Renting commercial real estate for lavish office space has become costly and is most definitely out of reach for many entrepreneurs with small businesses. One or two-man-bands are the norm within a new and small company and hiring an executive office in the heart of Sandton is, well, just stupid!
Can entrepreneurs run their businesses and offer services remotely, in other words, in their own workspace at a location of their choice? Of course they can!
I am a small business owner, a one-man band. I own a public relations consultancy and I also act as a freelance consultant to a number of other agencies based around the country. I have been rocking it alone as a creative entrepreneur for close on 5 years. I’ve worked both from home and my own office and, personally, working remotely works best for me. By working remotely, I am not talking about basing yourself permanently in a corner in your living room, but I’m talking about setting up and working where you feel most comfortable. The reality being that you can suitably work from anywhere you want to and for this convenience, we owe an abundance of gratitude to Internet technology.
I’d like to share some insights that I have found useful over the last few years in terms of setting up and operating in a remote office environment.
1. Some basic equipment is needed to run your work function remotely. Aside from a good laptop, you need a printer that you can stash away in a cupboard, a portable hard drive to archive large files and back your computer up and basic office software – Microsoft Office is recommended. You may need a small or even portable filing cabinet. I use a wheelie-box where I can store files as well as bits and bobs like stationery.
2. When it comes to computer equipment, invest in a good and durable laptop.
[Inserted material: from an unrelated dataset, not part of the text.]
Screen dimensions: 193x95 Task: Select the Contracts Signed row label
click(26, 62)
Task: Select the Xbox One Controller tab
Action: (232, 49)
Remember that you get what you pay for and getting a cheap deal from Incredible Connection or Game may be false economy. As an Apple fan, I would obviously recommend a Mac, but go for something that is sturdy enough to be a workhorse. You are going to be carting this machine around with you so size does matter. In addition, buy a great laptop bag that doubles up as a brief case.
3. Speaking of storage, cloud storage is the way forward. For a small fee every month, I have all my documents stored on Google Drive. This means that my documents are constantly backed up and that I can access them from any computer anywhere. This is very useful if your laptop battery runs dry. You can also use Dropbox for the same purpose. If you are scared that things may get lost in the sky and have a host of large multimedia files, then buy a portable hard drive.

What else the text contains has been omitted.